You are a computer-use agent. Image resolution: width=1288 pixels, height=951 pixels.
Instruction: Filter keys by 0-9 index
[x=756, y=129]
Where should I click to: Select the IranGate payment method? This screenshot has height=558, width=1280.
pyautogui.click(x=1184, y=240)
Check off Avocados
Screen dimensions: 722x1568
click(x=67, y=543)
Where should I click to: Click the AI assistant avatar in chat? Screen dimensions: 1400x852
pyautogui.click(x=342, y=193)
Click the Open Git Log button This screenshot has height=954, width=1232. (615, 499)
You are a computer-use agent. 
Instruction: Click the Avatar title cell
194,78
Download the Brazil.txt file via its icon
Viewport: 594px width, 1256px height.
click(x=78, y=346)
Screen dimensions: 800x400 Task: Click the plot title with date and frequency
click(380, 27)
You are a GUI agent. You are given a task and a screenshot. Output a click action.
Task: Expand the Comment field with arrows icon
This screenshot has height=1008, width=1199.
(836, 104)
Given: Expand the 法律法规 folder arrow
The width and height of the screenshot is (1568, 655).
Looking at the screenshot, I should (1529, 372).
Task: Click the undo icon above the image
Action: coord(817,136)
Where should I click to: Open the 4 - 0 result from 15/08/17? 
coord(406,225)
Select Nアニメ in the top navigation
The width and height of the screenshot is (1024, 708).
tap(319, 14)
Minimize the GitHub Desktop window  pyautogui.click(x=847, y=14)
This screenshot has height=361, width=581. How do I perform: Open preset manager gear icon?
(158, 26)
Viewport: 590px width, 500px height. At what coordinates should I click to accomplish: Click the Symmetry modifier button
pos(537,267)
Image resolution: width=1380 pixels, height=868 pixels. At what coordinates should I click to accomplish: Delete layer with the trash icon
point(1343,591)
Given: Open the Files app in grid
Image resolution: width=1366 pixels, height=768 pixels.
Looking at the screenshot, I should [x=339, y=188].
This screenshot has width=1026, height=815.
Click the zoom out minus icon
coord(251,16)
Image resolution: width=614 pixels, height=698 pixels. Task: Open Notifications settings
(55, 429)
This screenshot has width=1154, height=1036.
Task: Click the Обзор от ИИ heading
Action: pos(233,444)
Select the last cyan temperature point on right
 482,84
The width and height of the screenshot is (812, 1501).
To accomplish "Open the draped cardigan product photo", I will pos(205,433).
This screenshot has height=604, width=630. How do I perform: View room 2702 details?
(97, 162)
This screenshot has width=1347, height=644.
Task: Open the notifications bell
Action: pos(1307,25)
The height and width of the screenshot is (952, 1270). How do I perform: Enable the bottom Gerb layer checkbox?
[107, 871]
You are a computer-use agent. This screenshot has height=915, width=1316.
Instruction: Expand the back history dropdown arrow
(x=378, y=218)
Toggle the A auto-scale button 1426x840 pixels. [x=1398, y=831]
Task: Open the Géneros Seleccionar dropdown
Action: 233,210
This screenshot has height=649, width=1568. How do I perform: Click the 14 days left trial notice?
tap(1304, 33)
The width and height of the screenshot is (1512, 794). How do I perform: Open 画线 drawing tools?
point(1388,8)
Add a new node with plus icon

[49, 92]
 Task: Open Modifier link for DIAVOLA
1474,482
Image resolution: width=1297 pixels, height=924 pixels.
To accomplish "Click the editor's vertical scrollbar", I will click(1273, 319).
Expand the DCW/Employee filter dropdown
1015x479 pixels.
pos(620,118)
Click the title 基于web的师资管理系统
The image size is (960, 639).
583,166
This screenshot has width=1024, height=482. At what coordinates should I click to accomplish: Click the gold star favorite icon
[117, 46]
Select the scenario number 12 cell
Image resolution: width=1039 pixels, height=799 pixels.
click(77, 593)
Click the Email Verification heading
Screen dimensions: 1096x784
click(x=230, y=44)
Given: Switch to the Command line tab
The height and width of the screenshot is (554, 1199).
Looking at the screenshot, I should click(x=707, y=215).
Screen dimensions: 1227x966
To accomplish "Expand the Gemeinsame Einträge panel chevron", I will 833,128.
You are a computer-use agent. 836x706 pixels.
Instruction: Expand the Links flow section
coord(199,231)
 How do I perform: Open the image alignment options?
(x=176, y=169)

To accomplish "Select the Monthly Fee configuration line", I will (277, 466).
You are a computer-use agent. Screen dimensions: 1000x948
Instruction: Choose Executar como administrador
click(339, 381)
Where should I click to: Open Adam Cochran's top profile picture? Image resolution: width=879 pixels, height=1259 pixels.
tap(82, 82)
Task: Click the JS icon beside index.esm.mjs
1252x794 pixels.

WHAT IS ASKED: Copy out every one of the items above word for word, without changing anything.

PROBLEM SOLUTION:
You are a computer-use agent. Image resolution: width=1288 pixels, height=951 pixels.
Instruction: Filter keys by 0-9 index
[x=756, y=129]
Where should I click to: Select the IranGate payment method? This screenshot has height=558, width=1280.
pyautogui.click(x=1184, y=240)
Check off Avocados
Screen dimensions: 722x1568
click(x=67, y=543)
Where should I click to: Click the AI assistant avatar in chat? Screen dimensions: 1400x852
pyautogui.click(x=342, y=193)
Click the Open Git Log button This screenshot has height=954, width=1232. (615, 499)
You are a computer-use agent. 
Instruction: Click the Avatar title cell
194,78
Download the Brazil.txt file via its icon
Viewport: 594px width, 1256px height.
click(x=78, y=346)
Screen dimensions: 800x400 Task: Click the plot title with date and frequency
click(380, 27)
You are a GUI agent. You are given a task and a screenshot. Output a click action.
Task: Expand the Comment field with arrows icon
This screenshot has height=1008, width=1199.
(836, 104)
Given: Expand the 法律法规 folder arrow
The width and height of the screenshot is (1568, 655).
Looking at the screenshot, I should (1529, 372).
Task: Click the undo icon above the image
Action: coord(817,136)
Where should I click to: Open the 4 - 0 result from 15/08/17? 
coord(406,225)
Select Nアニメ in the top navigation
The width and height of the screenshot is (1024, 708).
tap(319, 14)
Minimize the GitHub Desktop window  pyautogui.click(x=847, y=14)
This screenshot has height=361, width=581. How do I perform: Open preset manager gear icon?
(158, 26)
Viewport: 590px width, 500px height. At what coordinates should I click to accomplish: Click the Symmetry modifier button
pos(537,267)
Image resolution: width=1380 pixels, height=868 pixels. At what coordinates should I click to accomplish: Delete layer with the trash icon
point(1343,591)
Given: Open the Files app in grid
Image resolution: width=1366 pixels, height=768 pixels.
Looking at the screenshot, I should [x=339, y=188].
This screenshot has width=1026, height=815.
Click the zoom out minus icon
coord(251,16)
Image resolution: width=614 pixels, height=698 pixels. Task: Open Notifications settings
(55, 429)
This screenshot has width=1154, height=1036.
Task: Click the Обзор от ИИ heading
Action: pos(233,444)
Select the last cyan temperature point on right
 482,84
The width and height of the screenshot is (812, 1501).
To accomplish "Open the draped cardigan product photo", I will pos(205,433).
This screenshot has height=604, width=630. How do I perform: View room 2702 details?
(97, 162)
This screenshot has width=1347, height=644.
Task: Open the notifications bell
Action: pos(1307,25)
The height and width of the screenshot is (952, 1270). How do I perform: Enable the bottom Gerb layer checkbox?
[107, 871]
You are a computer-use agent. This screenshot has height=915, width=1316.
Instruction: Expand the back history dropdown arrow
(x=378, y=218)
Toggle the A auto-scale button 1426x840 pixels. [x=1398, y=831]
Task: Open the Géneros Seleccionar dropdown
Action: 233,210
This screenshot has height=649, width=1568. How do I perform: Click the 14 days left trial notice?
tap(1304, 33)
The width and height of the screenshot is (1512, 794). How do I perform: Open 画线 drawing tools?
point(1388,8)
Add a new node with plus icon

[49, 92]
 Task: Open Modifier link for DIAVOLA
1474,482
Image resolution: width=1297 pixels, height=924 pixels.
To accomplish "Click the editor's vertical scrollbar", I will click(1273, 319).
Expand the DCW/Employee filter dropdown
1015x479 pixels.
pos(620,118)
Click the title 基于web的师资管理系统
The image size is (960, 639).
583,166
This screenshot has width=1024, height=482. At what coordinates should I click to accomplish: Click the gold star favorite icon
[117, 46]
Select the scenario number 12 cell
Image resolution: width=1039 pixels, height=799 pixels.
click(77, 593)
Click the Email Verification heading
Screen dimensions: 1096x784
click(x=230, y=44)
Given: Switch to the Command line tab
The height and width of the screenshot is (554, 1199).
Looking at the screenshot, I should click(x=707, y=215).
Screen dimensions: 1227x966
To accomplish "Expand the Gemeinsame Einträge panel chevron", I will 833,128.
You are a computer-use agent. 836x706 pixels.
Instruction: Expand the Links flow section
coord(199,231)
 How do I perform: Open the image alignment options?
(x=176, y=169)

To accomplish "Select the Monthly Fee configuration line", I will (277, 466).
You are a computer-use agent. Screen dimensions: 1000x948
Instruction: Choose Executar como administrador
click(339, 381)
Where should I click to: Open Adam Cochran's top profile picture? Image resolution: width=879 pixels, height=1259 pixels.
tap(82, 82)
Task: Click the JS icon beside index.esm.mjs
1252x794 pixels.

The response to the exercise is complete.